The need for the sophomore spike has been acute, with the Bears getting virtually nothing from the 2019 draft class outside of running back David Montgomery’s so-so 3.5 yards per carry.

“Better” is not the same thing as “good,” and Trubisky being better against the bottom-feeder Giants and Lions is, by his own description, not good enough.

Any evaluation of Trubisky involves grading the young quarterback on something of a curve. His only three 100-plus passer ratings this season have all come against bottom-10 defenses based on passer rating (Washington - 22nd; Lions - twice - 25th). In between the last two, both against Detroit and scheme-stubborn coach Matt Patricia, there was a 69.0 rating in a 19-point game vs lowly Giants (24th) and a benching during that 7-point debacle vs. the Rams.

The Chicago defense has survived pretty well without Hicks and Danny Trevathan, two of its performance and emotional leaders.

One-score wins against Detroit backups Jeff Driskel, Giants rookie Daniel Jones and then Detroit’s David Blough in an NFL debut could stand as concerning moments of brinksmanship, on top of losing to stumbling Jared Goff and a Rams team averaging 11.7 points over its last three games before Sunday. But allowing no more than 20 points in 10 of 12 games has kept the Bears in virtually every game and compares favorably to all but league-leading New England (one 20-plus game before Sunday night) among the NFL’s top six scoring defenses.

The other five — Patriots, 49ers, Bills, Ravens, Vikings — all also have offenses averaging more than 21 points per game, however, compared with the Bears’ 17.7, which helps account for why they all have at least eight wins.

Mitch Trubisky being better in hurry-up situations applies to more than individual series.

Trubisky is 4-1 for his career in games started on short weeks. Besides Thursday’s Detroit game, played with only a couple walk-through’s, Trubisky had the Bears off to a good start against Minnesota following an MNF appearance in Washington before he was injured. He’d converted one third down on that opening possession and even added a second via a Vikings penalty on the play when he suffered his shoulder injury.

“Last week it was all walkthrough and all mental,” Trubisky said, “so I think if we're locked in mentally, then that's how it translates to the field. Everyone knowing their jobs.”

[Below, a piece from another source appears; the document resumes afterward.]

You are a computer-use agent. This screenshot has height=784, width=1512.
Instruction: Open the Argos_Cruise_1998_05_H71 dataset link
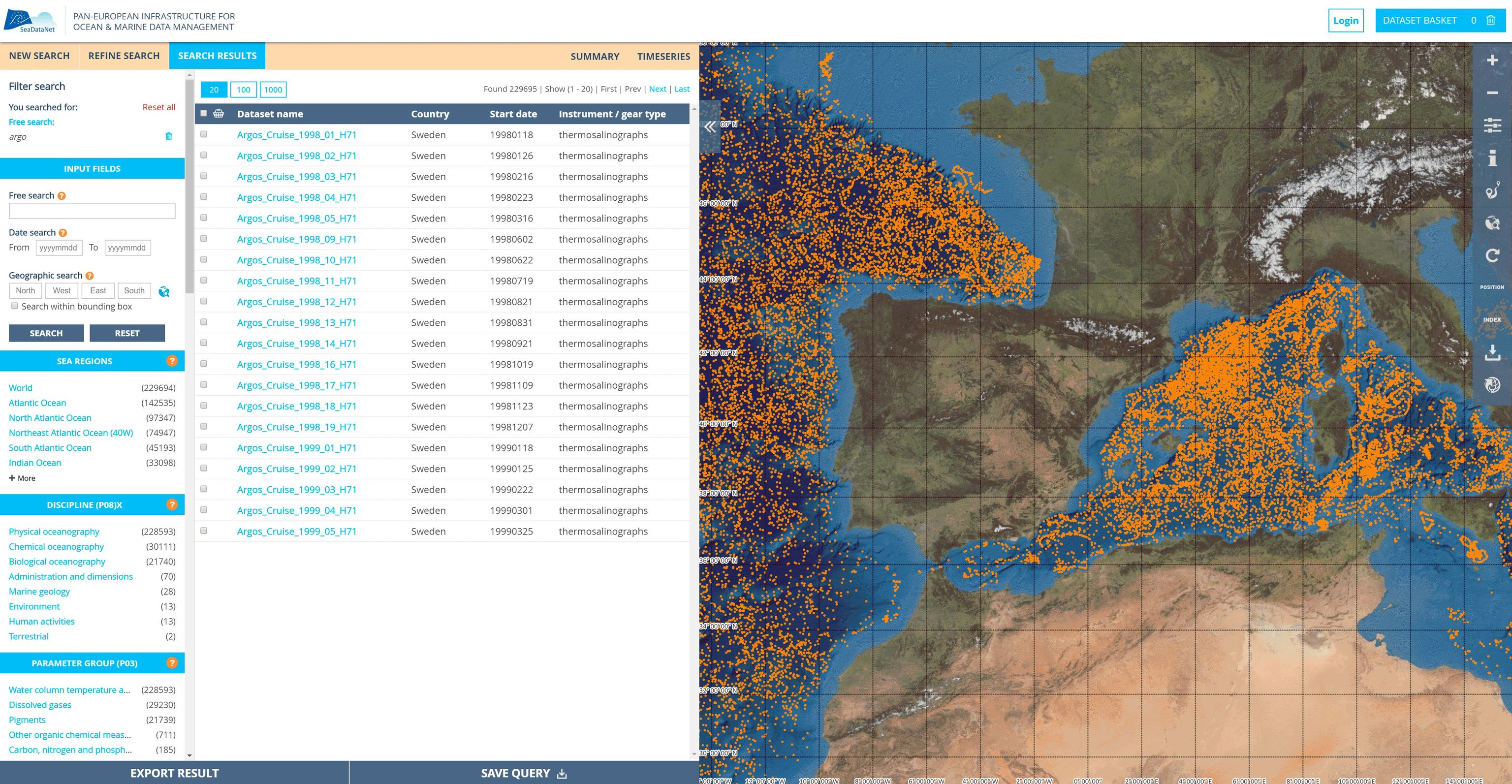coord(296,219)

He guided the Bears to a short-week victory at Arizona in Week 3 last season and had won at Baltimore in his second NFL start, coming off an MNF week. His lone short-week defeat came on a Saturday late in that rookie year, at Detroit, the last time he and the Bears lost to the Lions.

Conversely, the more time Trubisky has to prepare, too often the worse the result: Coming out of the off-week against New Orleans this season; Week 1 against Green Bay with all offseason to prepare; his three-INT day against the Rams last season coming off his shoulder injury; losing on opening day 2018 at Green Bay… 

Trubisky led a fourth-quarter comeback for the win at Detroit.  There is nothing negative about a fourth-quarter or game-winning drive, but everybody – no, seriously, EVERYBODY – comes back against the Lions, who have the quirky honor of having led in every game this season and failed to win nine of those 12.

The point in mentioning the comeback – only Trubisky’s second in 37 career starts – is that the organization, particularly Pace, should not be too gushy about a rally against a bottom-feeder. It was just that kind of game in 2013 – at Cleveland in Week 15 when Jay Cutler engineered a comeback against the ultimately 4-12 Browns – that then-GM Phil Emery cited in his rationale for signing Cutler to a six-year for $126 million. The $54 million guaranteed in the deal tied Pace’s hands with Cutler through the first two years with John Fox.

Emery elected not to go with a prove-it-against-more-than-Cleveland approach in the form of the franchise tag. Pace has a fifth-year option available on Trubisky's contract, which will be an average of the top 10 salaries at the quarterback position. So, pricey, but only guaranteed for injury until opening day of 2021.